Gemäß § 34 EStG müsse die Belastung außergewöhnlich, zwangsläufig erwachsen und die wirtschaftliche Leistungsfähigkeit wesentlich beeinträchtigen. Während die Anwaltskosten aufgrund absoluter Anwaltspflicht zur Gänze als außergewöhnliche Belastungen nach § 34 EStG anerkannt worden seien, seien die höheren Kinderbetreuungskosten mit der Begründung, dass die Betreuungskosten nur für die Betreuung außerhalb der Schulzeit abzugsfähig seien, nicht gewährt worden. Die tatsächlich eingereichten Kosten würden jedoch tatsächlich die Zeit nach Schulschluss (Hortbetreuung) betreffen, sowie die Betreuung in den Ferienzeiten. Da die Beschwerdeführerin alleinerziehend sei und der Sohn nach der Schule einen Hort besuchen hätte müssen, sei sie gezwungen gewesen, in den Ferien Ferienbetreuung in Anspruch zu nehmen und auch zu bezahlen.

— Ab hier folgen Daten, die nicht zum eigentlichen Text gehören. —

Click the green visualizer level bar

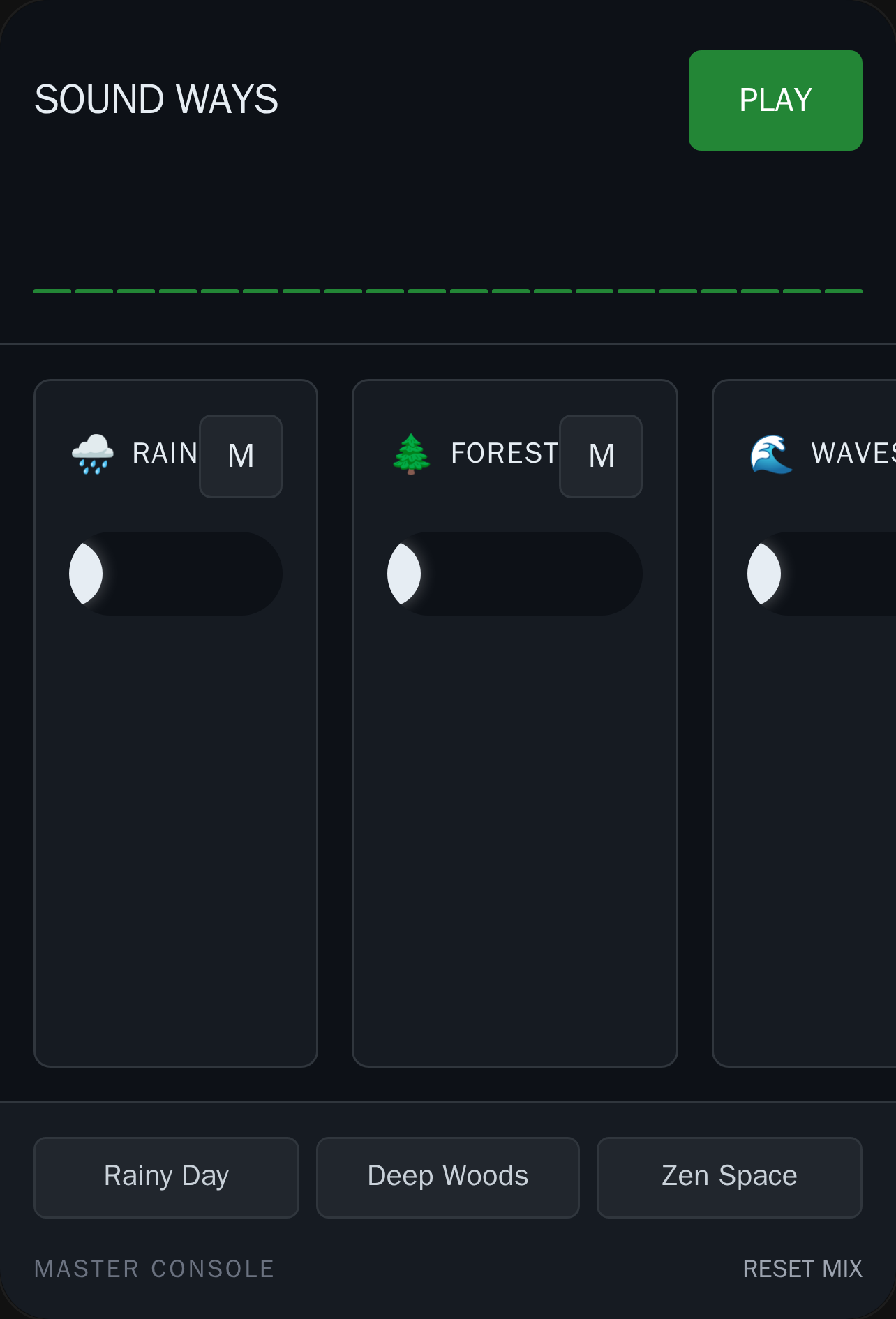(448, 291)
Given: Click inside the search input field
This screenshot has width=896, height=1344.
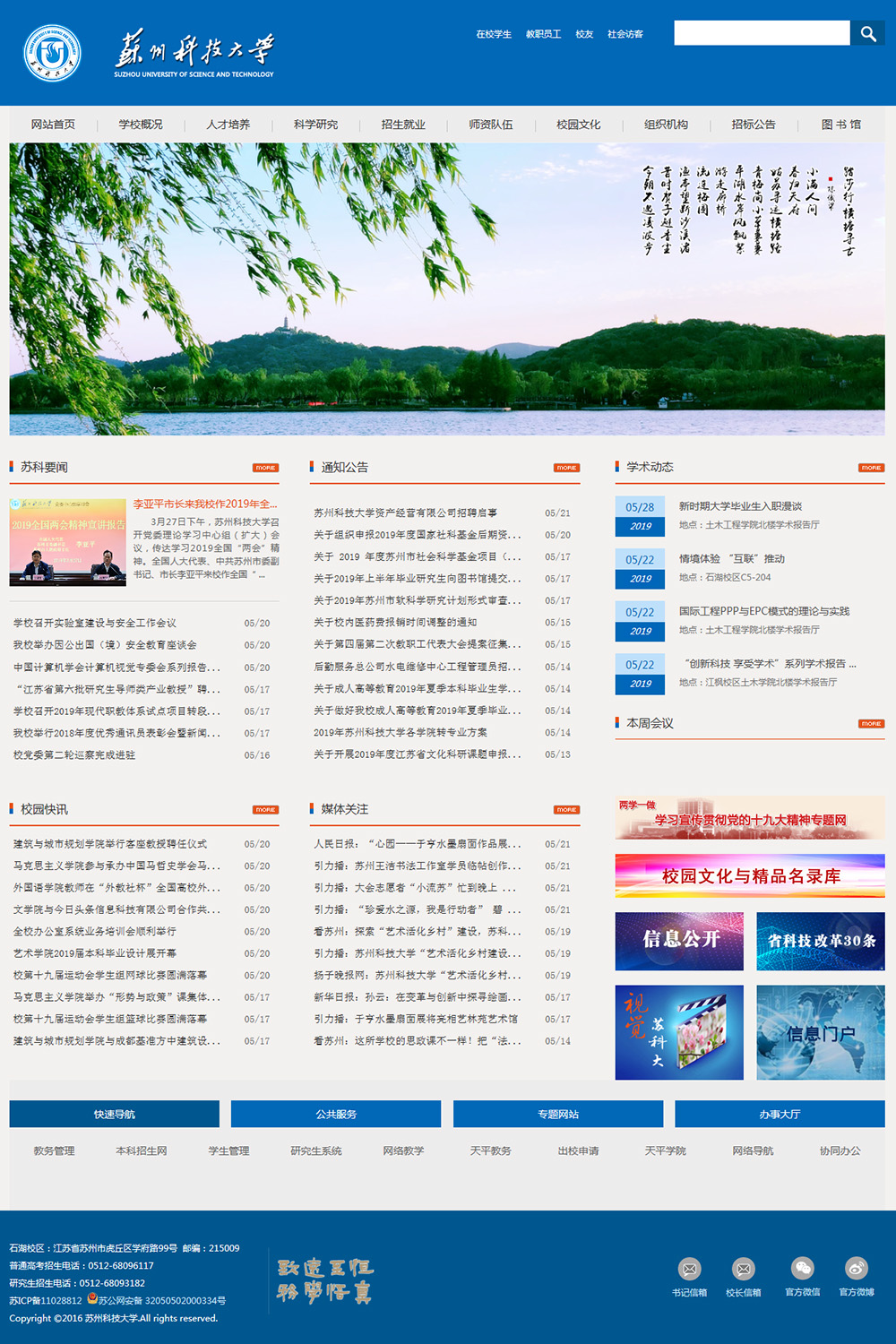Looking at the screenshot, I should (762, 33).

Daher seien diese Kosten höher als 2.300,00 € im Jahr gewesen, nämlich 4.116,60 € (Hortbetreuung, Mittagsaufsicht, Ferienbetreuung). Diese Kosten seien auf jeden Fall anzurechnen. Der Differenzbetrag von 1.816,60 € hätte als "außergewöhnliche Belastungen" anerkannt werden müssen.
Die Belastung sei aufgrund des Umstands der Alleinerziehung außergewöhnlich, da ohne diesen Umstand die Leistungsfähigkeit höher wäre (z. B. durch finanzielle Unterstützung durch einen Partner). Sie sei aufgrund des oben ausgeführten auch zwangsläufig erwachsen. Schließlich würden die zusätzlichen Kosten auch die wirtschaftliche Leistungsfähigkeit wesentlich beeinträchtigen. Obwohl somit alle Voraussetzungen vorliegen würden, seien die zusätzlichen Kinderbetreuungskosten nicht als außergewöhnliche Belastungen anerkannt worden. Es seien, wie erwähnt, nur 2.300,00 € (als Kinderbetreuung anerkannt) worden, hier würden fehlen, wie aufgezeigt, 1,816,60 €.
Zur Wohnraumschaffung:
Unter dem Titel Wohnraumschaffung und "außergewöhnliche Belastungen" seien lediglich 9.139,15 € anerkannt worden, die tatsächlichen Kosten hätten 14.251,22 € betragen - hier würden 6:897,52 fehlen.
Betreffend die Sonderausgaben in Bezug auf die Wohnung, sei von der Hausverwaltung ein Schreiben zur Vorlage an das Finanzamt übermittelt worden. Die Beschwerdeführerin sei daher der Meinung, dass sie den Finanzierungsbeitrag sehr wohl als Sonderausgaben geltend machen könne.
Gemäß § 18 Abs. 1 Z 3 Iit. a erster Teilstrich EStG seien Beiträge die vom Wohnungswerber zur Schaffung von Wohnraum an Bauträger geleistet würden, als Sonderausgabe zu qualifizieren. Im Sinne dieser Bestimmung sei eine gemeinnützige Bau-, Wohnungs- und Siedlungsvereinigung (hier BAI - Bank Austria Immobilien) ein Bauträger im Sinne dieses Gesetzes. Dabei sei es gleichgültig, ob der Wohnraum dem Wohnungswerber in Nutzung (Bestand) gegeben, oder ihm eine Kaufanwartschaft eingeräumt werde. Daher sei die Begründung im Bescheid, wonach nur Aufwendungen zur Errichtung von Eigentumswohnungen abzugsfähig seien, unrichtig.
Weiters hätte die Wohnung keine Küche (sprich keinen Herd, keine Spüle etc. - gar nichts) integriert gehabt. Die eingereichten Rechnungen würden sich nicht auf Möbel, sondern ausschließlich auf die Küche beziehen (Herd, Spüle, Eiskasten etc.), welche errichtet hätten werden müssen, um in der Wohnung leben zu können. Insgesamt seien 8.714,12 € als "außergewöhnliche Belastungen" (Rest der Kinderbetreuung 1.816,60 €, und der Rest der Wohnraumschaffung von 6.897,52 €) nicht anerkannt worden.
Der Einkommenssteuerbescheid 2015 würde sich somit jedenfalls hinsichtlich der Kosten für Kinderbetreuung und Wohnraumschaffung als unrichtig erweisen.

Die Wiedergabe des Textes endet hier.